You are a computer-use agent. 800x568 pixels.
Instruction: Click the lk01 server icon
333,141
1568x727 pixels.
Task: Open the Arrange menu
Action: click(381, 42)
---
### [What you are asked to do]
The records above should be transcribed in full, with no differences.

### [Answer below]
You are a computer-use agent. 800x568 pixels.
Instruction: Click the lk01 server icon
333,141
1568x727 pixels.
Task: Open the Arrange menu
Action: click(381, 42)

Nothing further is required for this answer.